Pour aller plus loin, exigeons ensemble le retrait de la loi santé et une loi de finance de la Sécurité Sociale 2017 à la hauteur des besoins des usagers et des salariés.

La pétition lancée pas les syndicats CGT des établissements de l’AAC: Pour signer c’est ici

Franck Boissier


Historique de l’AAC :

Notre histoire, est ancrée dans celle du mouvement ouvrier, porteuse de valeurs essentielles : la solidarité, la fraternité et le respect mutuel.

C’est à la faveur du grand mouvement populaire de 1936 que les organisations syndicales réinvestissent dans la formation (pendant l’entre-deux-guerres, le patronat et l’Etat avaient pris en main l’essentiel de l’apprentissage et de la formation professionnelle).

Les métallurgistes CGT parisiens mettent alors en œuvre une stratégie novatrice : exercer les droits acquis pendant cette période en créant des lieux et des pratiques. Ils se constituent donc un patrimoine, afin de créer des établissements pour exercer des œuvres sociales touchant la formation, la santé et les loisirs.
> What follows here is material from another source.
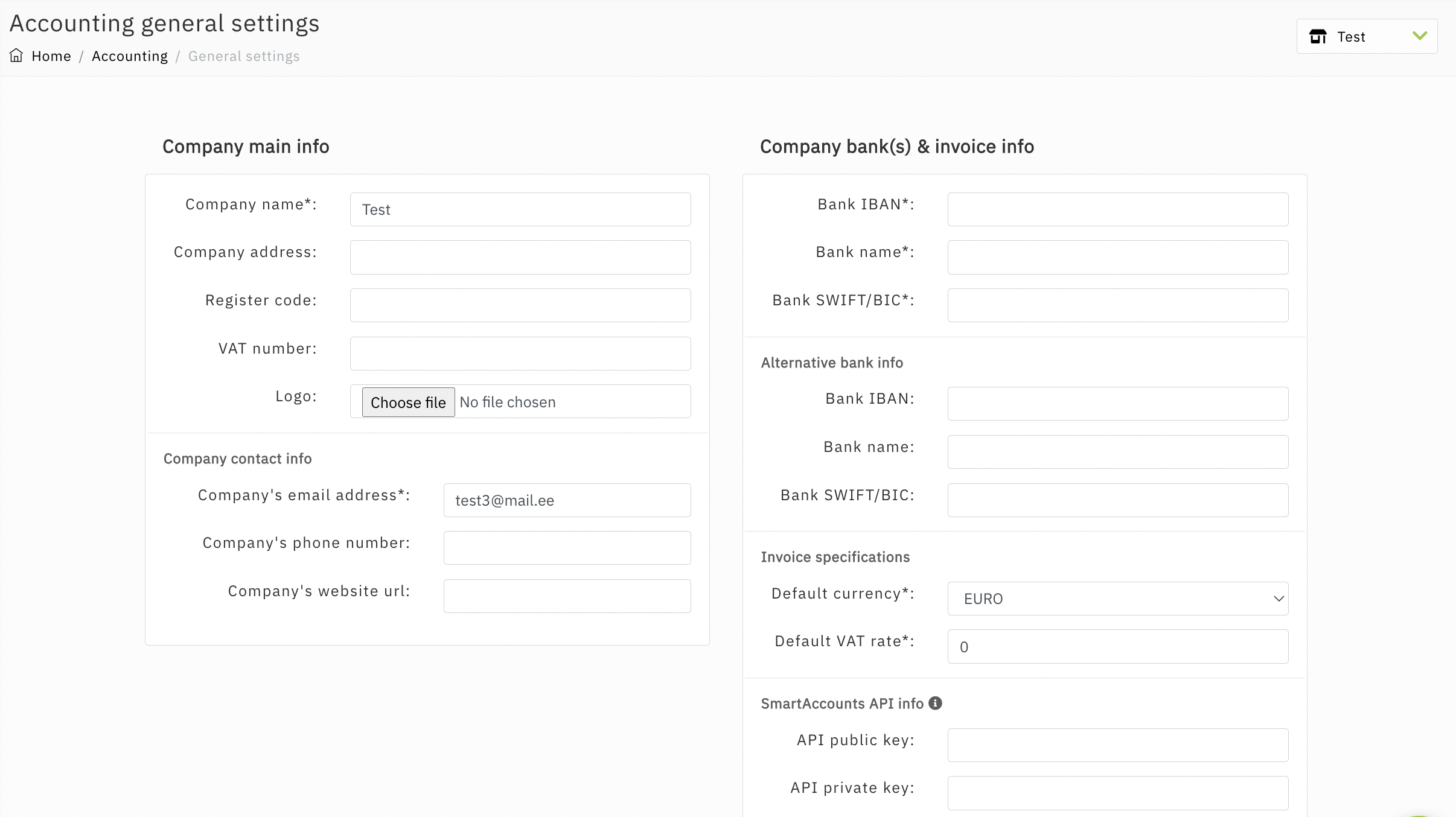1456x817 pixels.
Task: Select the VAT number text box
Action: [x=520, y=354]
Le 2 mai 1937, ils ouvrent une école de rééducation et de perfectionnement professionnel. A la même époque, ils acquièrent l’hôpital des Métallurgistes Pierre Rouquès, connu sous le nom des Bluets. L’acquisition de ce patrimoine sera facilitée par la forte syndicalisation qui vient de s’opérer : leurs effectifs passent de 10 000 à 250 000 syndiqués, les cotisations aussi. Afin de gérer ce patrimoine, l’Union Fraternelle des Métallurgistes CGT d’Ile-de-France (UFM) est créée en 1938.
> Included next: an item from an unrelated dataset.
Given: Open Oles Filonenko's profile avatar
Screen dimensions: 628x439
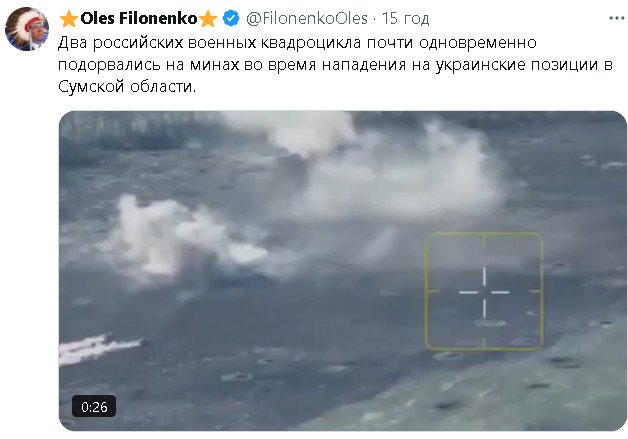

Après la Seconde Guerre Mondiale, la population d’handicapés est estimée à 1 500 000 sur une population active de 15 000 000 de personnes. En outre, le secteur industriel a besoin d’1 500 000 ouvriers professionnels. Le 5 octobre 1950, l’UFM décide, à la demande de la Sécurité sociale, de créer un centre de rééducation professionnelle pour travailleurs handicapés : c’est le Centre Suzanne MASSON.

Au début des années 70, il manque 7 000 places dans les centres de rééducation pour travailleurs handicapés. L’UFM a alors acquis, au cours des vingt années d’activité du Centre Suzanne MASSON, une sérieuse expérience dans le domaine de la rééducation professionnelle des travailleurs handicapés. Les services du reclassement professionnel de la Caisse Primaire d’Assurance Maladie de Paris décident donc de la solliciter pour qu’elle augmente la capacité d’accueil du Centre.

En 1973, le Centre Suzanne MASSON est reconstruit et agrandi. En 1974 débute l’étude de la création du Centre Jean-Pierre TIMBAUD qui ouvrira ses portes le 2 janvier 1984, à 168 stagiaires. Aujourd’hui, il en accueille 283.

Et en 1985, le Centre Louis Gatignon ouvre à son tour ses portes à Vouzeron, dans le Cher.

La même année, les métallurgistes d’Ile-de-France décident de créer l’Association Ambroise Croizat, à laquelle ils confient la gestion de l’ensemble des établissements.